(Data listing begins)
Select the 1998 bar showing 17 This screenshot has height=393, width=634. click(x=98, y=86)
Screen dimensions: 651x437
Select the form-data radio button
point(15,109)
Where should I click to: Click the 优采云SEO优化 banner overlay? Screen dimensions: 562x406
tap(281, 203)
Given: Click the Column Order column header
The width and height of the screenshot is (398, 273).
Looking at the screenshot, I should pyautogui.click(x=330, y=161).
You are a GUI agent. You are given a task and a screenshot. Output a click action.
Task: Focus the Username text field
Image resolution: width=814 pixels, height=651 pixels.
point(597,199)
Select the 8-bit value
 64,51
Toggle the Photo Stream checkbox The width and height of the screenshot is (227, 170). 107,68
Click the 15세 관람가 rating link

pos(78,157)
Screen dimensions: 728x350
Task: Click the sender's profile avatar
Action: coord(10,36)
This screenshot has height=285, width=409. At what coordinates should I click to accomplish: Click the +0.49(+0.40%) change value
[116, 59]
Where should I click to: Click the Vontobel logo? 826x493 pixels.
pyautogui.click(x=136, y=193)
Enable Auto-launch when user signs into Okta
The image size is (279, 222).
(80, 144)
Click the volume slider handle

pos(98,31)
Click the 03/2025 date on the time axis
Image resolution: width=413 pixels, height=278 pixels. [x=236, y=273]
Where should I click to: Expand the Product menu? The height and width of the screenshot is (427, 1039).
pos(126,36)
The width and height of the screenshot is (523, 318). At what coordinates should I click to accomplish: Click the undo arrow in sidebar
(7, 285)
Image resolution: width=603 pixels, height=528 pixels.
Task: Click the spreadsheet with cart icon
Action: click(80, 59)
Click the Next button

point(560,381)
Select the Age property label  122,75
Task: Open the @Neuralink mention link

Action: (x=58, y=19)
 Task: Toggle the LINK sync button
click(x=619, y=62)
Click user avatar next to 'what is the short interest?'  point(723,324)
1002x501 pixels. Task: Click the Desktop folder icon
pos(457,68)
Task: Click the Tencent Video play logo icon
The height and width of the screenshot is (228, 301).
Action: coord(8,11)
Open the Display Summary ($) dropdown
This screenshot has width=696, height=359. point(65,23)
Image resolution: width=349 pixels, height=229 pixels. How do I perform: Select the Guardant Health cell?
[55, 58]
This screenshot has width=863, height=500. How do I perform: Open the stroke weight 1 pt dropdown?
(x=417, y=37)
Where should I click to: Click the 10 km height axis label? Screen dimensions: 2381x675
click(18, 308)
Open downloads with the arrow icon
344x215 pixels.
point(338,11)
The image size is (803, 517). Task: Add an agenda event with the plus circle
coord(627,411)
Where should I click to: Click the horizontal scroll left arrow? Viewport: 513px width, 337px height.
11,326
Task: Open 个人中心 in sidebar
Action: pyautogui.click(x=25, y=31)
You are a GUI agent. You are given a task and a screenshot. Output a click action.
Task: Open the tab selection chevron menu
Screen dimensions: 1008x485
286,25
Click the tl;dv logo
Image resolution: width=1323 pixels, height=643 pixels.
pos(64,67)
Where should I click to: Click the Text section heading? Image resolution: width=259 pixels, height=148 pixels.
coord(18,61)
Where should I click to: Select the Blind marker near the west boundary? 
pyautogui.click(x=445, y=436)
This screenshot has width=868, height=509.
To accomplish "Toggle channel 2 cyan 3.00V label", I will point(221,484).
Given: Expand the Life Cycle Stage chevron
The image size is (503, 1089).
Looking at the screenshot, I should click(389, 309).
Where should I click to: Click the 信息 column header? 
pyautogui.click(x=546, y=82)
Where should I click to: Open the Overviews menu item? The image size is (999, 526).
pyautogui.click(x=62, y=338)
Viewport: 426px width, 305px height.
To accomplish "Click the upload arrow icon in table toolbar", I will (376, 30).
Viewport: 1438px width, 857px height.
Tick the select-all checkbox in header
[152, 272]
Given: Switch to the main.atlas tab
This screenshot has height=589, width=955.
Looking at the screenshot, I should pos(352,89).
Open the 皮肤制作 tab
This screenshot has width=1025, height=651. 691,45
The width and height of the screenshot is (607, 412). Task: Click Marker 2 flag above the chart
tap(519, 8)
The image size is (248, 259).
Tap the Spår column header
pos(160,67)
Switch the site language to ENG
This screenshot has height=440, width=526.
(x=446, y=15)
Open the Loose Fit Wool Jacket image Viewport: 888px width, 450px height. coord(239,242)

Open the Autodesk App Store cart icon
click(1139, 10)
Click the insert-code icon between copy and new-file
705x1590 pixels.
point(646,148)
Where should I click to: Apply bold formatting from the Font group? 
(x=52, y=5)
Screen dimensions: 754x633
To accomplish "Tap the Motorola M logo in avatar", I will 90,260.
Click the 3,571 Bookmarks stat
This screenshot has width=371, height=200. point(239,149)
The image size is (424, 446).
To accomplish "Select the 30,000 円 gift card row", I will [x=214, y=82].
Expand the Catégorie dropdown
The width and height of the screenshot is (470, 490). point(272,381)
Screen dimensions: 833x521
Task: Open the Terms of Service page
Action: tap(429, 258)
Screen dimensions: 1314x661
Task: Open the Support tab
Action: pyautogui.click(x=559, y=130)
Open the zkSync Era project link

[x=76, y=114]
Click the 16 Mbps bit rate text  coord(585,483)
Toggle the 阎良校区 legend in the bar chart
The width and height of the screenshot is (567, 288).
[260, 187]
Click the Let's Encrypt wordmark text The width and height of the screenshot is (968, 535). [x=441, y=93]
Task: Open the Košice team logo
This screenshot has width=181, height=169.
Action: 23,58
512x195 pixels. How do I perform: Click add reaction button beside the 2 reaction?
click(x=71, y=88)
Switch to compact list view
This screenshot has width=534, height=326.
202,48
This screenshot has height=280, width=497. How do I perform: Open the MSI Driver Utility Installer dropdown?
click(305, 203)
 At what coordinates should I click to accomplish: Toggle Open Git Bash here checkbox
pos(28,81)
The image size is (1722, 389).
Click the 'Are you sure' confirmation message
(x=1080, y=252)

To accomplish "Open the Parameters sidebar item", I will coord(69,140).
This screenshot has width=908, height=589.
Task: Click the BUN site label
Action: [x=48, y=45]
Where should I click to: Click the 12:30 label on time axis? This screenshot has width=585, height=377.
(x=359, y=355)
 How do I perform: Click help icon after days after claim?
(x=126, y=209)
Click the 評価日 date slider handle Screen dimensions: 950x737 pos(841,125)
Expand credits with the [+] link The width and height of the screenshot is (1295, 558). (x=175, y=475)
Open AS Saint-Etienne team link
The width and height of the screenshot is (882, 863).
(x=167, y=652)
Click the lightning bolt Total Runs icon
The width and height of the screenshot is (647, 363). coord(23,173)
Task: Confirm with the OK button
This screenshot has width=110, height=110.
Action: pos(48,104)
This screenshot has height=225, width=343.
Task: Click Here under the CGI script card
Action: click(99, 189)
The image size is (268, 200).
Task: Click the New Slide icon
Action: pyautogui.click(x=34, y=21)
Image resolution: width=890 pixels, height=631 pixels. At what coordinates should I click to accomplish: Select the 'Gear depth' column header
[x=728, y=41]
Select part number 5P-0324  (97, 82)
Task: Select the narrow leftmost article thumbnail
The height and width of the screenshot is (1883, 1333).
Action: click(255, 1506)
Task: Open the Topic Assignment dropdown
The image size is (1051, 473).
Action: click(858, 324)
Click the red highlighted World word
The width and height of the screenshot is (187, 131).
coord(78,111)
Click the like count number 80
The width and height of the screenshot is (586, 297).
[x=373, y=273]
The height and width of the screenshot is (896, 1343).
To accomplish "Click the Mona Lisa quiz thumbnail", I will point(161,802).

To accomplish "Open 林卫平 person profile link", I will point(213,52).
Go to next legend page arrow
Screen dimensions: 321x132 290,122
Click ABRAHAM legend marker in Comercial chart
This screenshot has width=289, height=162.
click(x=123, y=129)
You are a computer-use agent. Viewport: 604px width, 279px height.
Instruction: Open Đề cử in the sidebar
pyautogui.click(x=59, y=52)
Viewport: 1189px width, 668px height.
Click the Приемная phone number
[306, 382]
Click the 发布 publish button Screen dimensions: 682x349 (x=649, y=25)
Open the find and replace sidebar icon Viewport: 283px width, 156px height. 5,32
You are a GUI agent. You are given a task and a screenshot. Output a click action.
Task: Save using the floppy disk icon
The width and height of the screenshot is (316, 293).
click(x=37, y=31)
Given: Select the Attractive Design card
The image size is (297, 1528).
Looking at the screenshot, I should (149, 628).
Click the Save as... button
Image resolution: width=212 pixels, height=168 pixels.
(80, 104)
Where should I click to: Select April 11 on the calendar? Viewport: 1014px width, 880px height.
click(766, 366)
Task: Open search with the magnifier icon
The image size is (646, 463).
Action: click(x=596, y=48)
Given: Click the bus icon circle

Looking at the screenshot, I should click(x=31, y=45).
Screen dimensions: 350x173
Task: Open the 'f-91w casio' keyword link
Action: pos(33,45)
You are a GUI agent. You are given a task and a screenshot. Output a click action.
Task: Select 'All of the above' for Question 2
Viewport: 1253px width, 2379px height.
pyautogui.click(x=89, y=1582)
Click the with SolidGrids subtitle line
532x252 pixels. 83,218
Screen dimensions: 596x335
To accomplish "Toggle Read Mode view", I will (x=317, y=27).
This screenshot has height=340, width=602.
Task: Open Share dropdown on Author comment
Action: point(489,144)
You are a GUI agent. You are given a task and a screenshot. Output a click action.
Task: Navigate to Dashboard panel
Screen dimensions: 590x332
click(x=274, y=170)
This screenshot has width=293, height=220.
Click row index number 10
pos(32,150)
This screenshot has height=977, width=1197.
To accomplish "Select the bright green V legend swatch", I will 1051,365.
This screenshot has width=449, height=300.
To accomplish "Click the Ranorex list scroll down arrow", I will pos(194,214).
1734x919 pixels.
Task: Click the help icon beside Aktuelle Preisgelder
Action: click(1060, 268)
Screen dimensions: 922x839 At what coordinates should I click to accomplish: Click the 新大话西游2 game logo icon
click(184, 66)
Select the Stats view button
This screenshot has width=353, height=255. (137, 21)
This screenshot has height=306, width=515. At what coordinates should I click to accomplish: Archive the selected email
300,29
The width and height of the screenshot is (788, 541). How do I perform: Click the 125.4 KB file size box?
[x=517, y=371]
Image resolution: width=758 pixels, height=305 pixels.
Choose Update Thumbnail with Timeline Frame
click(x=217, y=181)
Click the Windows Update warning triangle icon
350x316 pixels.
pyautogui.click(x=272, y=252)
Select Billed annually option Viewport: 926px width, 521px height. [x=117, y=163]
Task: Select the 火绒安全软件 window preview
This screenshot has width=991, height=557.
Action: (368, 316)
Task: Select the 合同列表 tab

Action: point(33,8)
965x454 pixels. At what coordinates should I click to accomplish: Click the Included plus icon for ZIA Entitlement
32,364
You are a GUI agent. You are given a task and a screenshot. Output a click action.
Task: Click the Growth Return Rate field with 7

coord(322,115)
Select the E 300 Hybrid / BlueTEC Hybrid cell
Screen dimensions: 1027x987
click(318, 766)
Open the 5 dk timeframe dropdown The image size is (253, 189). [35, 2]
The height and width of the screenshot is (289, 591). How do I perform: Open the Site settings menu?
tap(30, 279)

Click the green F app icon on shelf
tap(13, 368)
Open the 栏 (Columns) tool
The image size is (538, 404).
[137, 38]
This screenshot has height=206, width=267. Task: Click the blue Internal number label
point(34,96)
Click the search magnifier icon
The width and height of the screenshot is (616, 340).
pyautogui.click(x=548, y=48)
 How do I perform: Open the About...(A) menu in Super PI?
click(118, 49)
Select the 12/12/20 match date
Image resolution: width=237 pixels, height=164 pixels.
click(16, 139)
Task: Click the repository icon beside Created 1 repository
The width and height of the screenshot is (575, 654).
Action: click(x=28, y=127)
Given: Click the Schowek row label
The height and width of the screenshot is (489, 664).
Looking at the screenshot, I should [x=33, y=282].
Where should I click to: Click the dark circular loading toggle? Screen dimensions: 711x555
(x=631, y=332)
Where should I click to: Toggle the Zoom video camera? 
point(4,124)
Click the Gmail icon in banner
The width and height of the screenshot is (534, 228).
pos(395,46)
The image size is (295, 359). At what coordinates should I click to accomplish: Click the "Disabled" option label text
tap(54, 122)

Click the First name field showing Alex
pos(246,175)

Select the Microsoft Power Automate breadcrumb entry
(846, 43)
(Data listing ends)
▸ **Directions for this task**
Repeat exactly the lines above from the one with "Open the 栏 (Columns) tool" up to and including the one with "Task: Click the repository". No other line belongs in the reply.

▸ **Response for this exercise**
Open the 栏 (Columns) tool
The image size is (538, 404).
[137, 38]
This screenshot has height=206, width=267. Task: Click the blue Internal number label
point(34,96)
Click the search magnifier icon
The width and height of the screenshot is (616, 340).
pyautogui.click(x=548, y=48)
 How do I perform: Open the About...(A) menu in Super PI?
click(118, 49)
Select the 12/12/20 match date
Image resolution: width=237 pixels, height=164 pixels.
click(16, 139)
Task: Click the repository icon beside Created 1 repository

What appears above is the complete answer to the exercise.